EXCERPT TO READ:
━━━━━━━━━━

7 Grandmasters (Chinese: 虎豹龍蛇鷹絕拳; pinyin: Hǔ Bào Lóng Shé Yīng) is a 1978 kung fu film directed by Joseph Kuo, starring Lee Yi Min, Jack Long, Alan Chui Chung-San, Mark Long, Corey Yuen and Lee Yi Min. It was filmed in Mandarin, as opposed to Cantonese which is more common due to Hong Kong's enormous output on the genre.

Plot
Sang Kuan Chun is an old kung fu master who is getting ready to retire from martial arts.  But just as he is about to put up the kings signboard and call it quits, he receives a note alleging that he's not the best. Thus begins his journey for one last challenge with each of the Seven Grandmasters to prove his superiority. As Sang Kuan Chun and his three students travel from one challenge to the next, the foursome acquires a fifth—a young man named Siu Ying who wants desperately to train under master Sang Kuan Chun to avenge his father's death. So he tags along, despite the master's insistence that he will not accept any more students. Eventually we learn more about the master's past.

━━━━━━━━━━

SUPPLIED ENTRIES:
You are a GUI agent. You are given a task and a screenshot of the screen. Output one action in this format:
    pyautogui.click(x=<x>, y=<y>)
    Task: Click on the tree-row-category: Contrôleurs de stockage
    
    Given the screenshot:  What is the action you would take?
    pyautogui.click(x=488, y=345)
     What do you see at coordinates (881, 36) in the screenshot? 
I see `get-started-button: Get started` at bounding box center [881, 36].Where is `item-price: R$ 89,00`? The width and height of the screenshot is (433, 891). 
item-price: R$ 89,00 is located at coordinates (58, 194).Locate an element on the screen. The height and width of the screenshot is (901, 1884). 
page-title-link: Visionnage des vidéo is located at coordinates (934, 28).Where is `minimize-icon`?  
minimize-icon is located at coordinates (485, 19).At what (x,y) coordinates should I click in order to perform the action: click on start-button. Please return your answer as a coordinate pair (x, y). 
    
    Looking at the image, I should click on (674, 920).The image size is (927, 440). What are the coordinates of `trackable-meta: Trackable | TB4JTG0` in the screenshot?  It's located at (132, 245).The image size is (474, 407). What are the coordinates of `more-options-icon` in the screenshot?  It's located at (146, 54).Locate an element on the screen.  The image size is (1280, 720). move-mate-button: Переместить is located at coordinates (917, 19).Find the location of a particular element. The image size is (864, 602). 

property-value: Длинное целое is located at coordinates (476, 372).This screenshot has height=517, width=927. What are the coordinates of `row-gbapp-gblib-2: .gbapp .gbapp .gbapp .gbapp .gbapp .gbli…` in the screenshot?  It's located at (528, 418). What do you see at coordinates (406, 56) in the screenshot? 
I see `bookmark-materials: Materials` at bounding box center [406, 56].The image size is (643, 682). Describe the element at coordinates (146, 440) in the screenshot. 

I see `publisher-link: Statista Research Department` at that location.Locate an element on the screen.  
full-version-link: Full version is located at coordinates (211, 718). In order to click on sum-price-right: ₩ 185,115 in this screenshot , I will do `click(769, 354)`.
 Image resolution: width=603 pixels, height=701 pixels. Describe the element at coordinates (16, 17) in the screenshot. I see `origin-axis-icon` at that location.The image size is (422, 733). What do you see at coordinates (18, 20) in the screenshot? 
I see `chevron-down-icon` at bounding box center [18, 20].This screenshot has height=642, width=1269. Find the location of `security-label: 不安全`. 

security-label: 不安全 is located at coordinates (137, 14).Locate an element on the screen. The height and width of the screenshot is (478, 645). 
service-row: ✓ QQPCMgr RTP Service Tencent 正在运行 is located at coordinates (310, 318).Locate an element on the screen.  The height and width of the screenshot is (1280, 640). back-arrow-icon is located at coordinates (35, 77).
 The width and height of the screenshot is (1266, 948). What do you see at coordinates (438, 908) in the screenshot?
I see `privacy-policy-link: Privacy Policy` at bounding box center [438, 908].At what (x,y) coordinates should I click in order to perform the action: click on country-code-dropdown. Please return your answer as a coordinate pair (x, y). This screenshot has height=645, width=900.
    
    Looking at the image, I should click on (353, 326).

━━━━━━━━━━

WHAT YOU NEED TO DO:
Please list each word of the pinyin rendering of the film's Chinese title, as given in the film passage. Answer using only the film passage.

RESPONSE TO THIS TASK:
Hǔ
Bào
Lóng
Shé
Yīng